── Extrait du document ──

Les travailleurs des transports en grève pour la défense de
leur retraite ont quasiment paralysé les chemins de fer, le transport urbain
bus et métro jeudi. Le gouvernement gaulliste présidé par Nicolas Sarkozy est
en train de faire passer en force une réforme qui démantèlerait les régimes
spéciaux de retraite.
Cette grève puissante est le premier mouvement de masse en
opposition aux projets de Sarkozy de détruire le système français de
prestations sociales de l’État-providence. Les cheminots ont été rejoints
par les travailleurs du gaz et de l’électricité, ainsi que des sections
d’enseignants, d’employés de la poste, des impôts et du secteur privé.
Trois syndicats, Sud rail, Force ouvrière et la Fédération
générale autonome des agents de conduite (FGAAC), ont appelé à ce que
l’arrêt de travail de 24 heures soit reconduit.
La Confédération générale du travail (CGT), politiquement
dominée par le Parti communiste, et la Confédération française démocratique du
travail (CFDT), alignée au Parti socialiste, se sont opposées à la reconduction
de la grève et ont appelé les travailleurs à attendre la tenue des négociations
avec le gouvernement.
Mais de larges sections de cheminots ont défié les principales
fédérations syndicales et appelé à poursuivre la grève lors d’assemblées
générales qui se sont tenues jeudi matin. Quelque 95 pour cent de travailleurs dans
les gares de Paris, Marseille et Lyon ont voté pour la reconduction de la
grève. A Paris, les travailleurs des transports en commun ont voté pour
rejoindre la grève. Des assemblées générales se tiennent encore vendredi matin
pour décider de la prochaine étape.
Des porte-parole de la SNCF, société nationale des chemins de
fer, ont dit que le service serait « très perturbé » vendredi
matin, mais ont assuré qu’il s’améliorerait dans le courant de la
journée.
La grève a commencé à 20 heures mercredi soir. La SNCF a
indiqué jeudi matin que seulement 46 TGV (train à grande vitesse) sur 700
roulaient. A 6h30 jeudi matin la SNCF a annoncé que certaines régions seraient
complètement privées de trains et a invité les passagers à « annuler ou
à remettre leur voyage à vendredi soir ». Le service de
l’Eurostar a été moins touché : huit trains sur dix roulaient
normalement entre Londres et Paris.

───
── Données fournies ──

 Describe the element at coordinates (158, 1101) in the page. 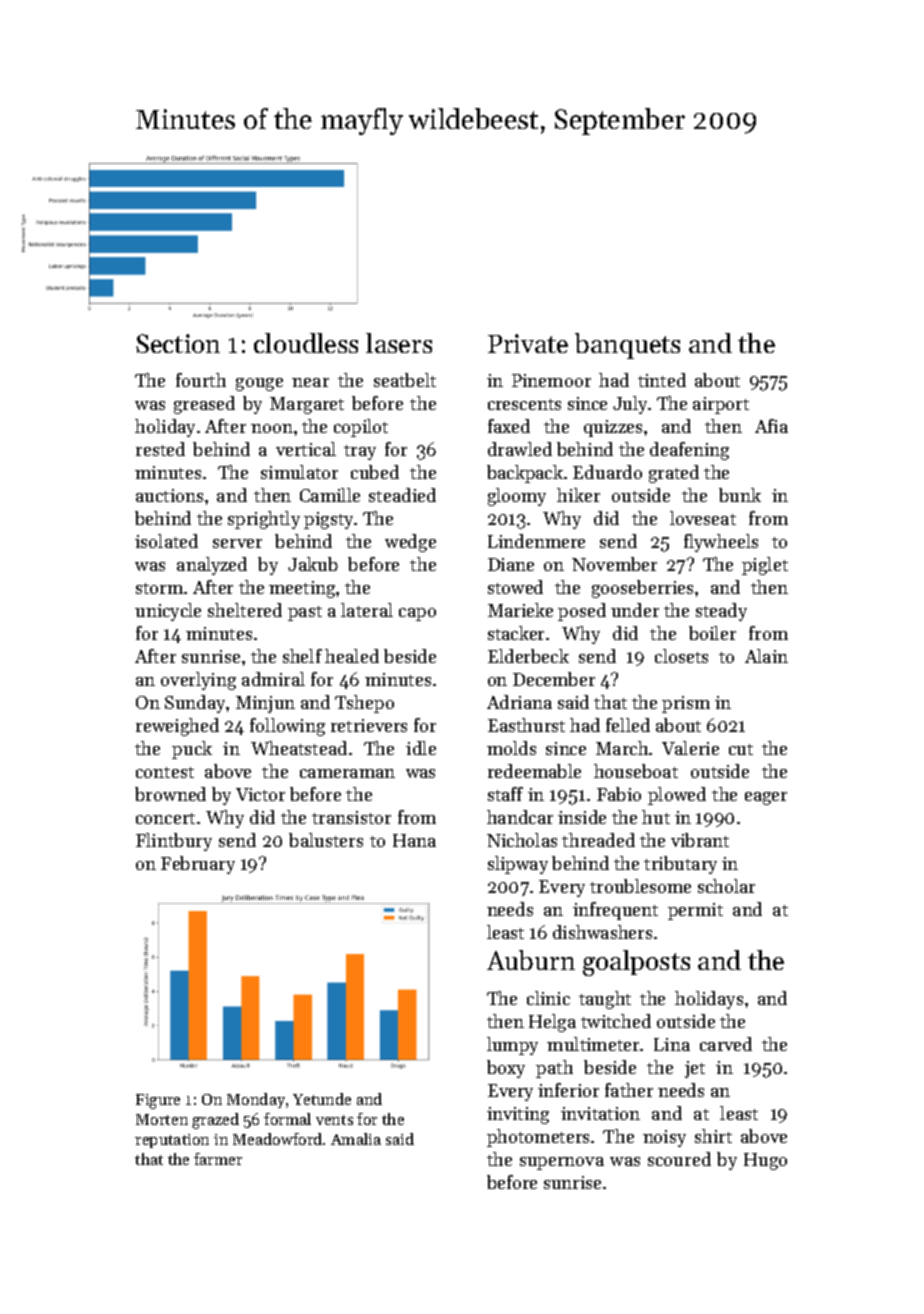

I see `Figure` at that location.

───

**Consignes à respecter:**
Poursuivez l'article sur la grève des transports après sa dernière phrase.

**Réponse apportée:**
La RATP, régie autonome des transports parisiens, a rapporté
que le trafic du métro “serait quasiment nul” Elle a averti que les
lignes A et B du RER (réseau express régional) très utilisées par les
banlieusards se rendant à leur travail dans le centre de Paris, ne fonctionneraient
pas. 10 pour cent seulement des bus et aucun tramway ne circuleraient.
Les transports urbains de 28 grandes villes ont été touchés,
parmi lesquelles Clermont-Ferrand, Dijon, Lyon, Marseille, Nancy, Reims et
Toulouse. Les syndicats dans la deuxième ville de France, Marseille,
n’ont pas appelé les travailleurs des transports de la ville, la RTM, à
faire grève. En effet, ces derniers ne sont pas couverts par les régimes spéciaux.
Dès 7h30 jeudi matin, les principaux centres urbains étaient
déjà fortement embouteillés notamment en région parisienne, Ile de France, où
il y avait des bouchons de 165 kilomètres.
La SNCF a annoncé que près de 75 pour cent de ses employés
étaient en grève. C’est un pourcentage plus élevé que lors de la grande
grève des cheminots de 1995, elle aussi appelée pour défendre les régimes
spéciaux. Le blocage de 1995 avait forcé le premier ministre de l’époque
Alain Juppé à faire marche arrière et avait paralysé son gouvernement.
Le chiffre communiqué par la RATP concernant les grévistes du
réseau de bus et de métro est de 59 pour cent.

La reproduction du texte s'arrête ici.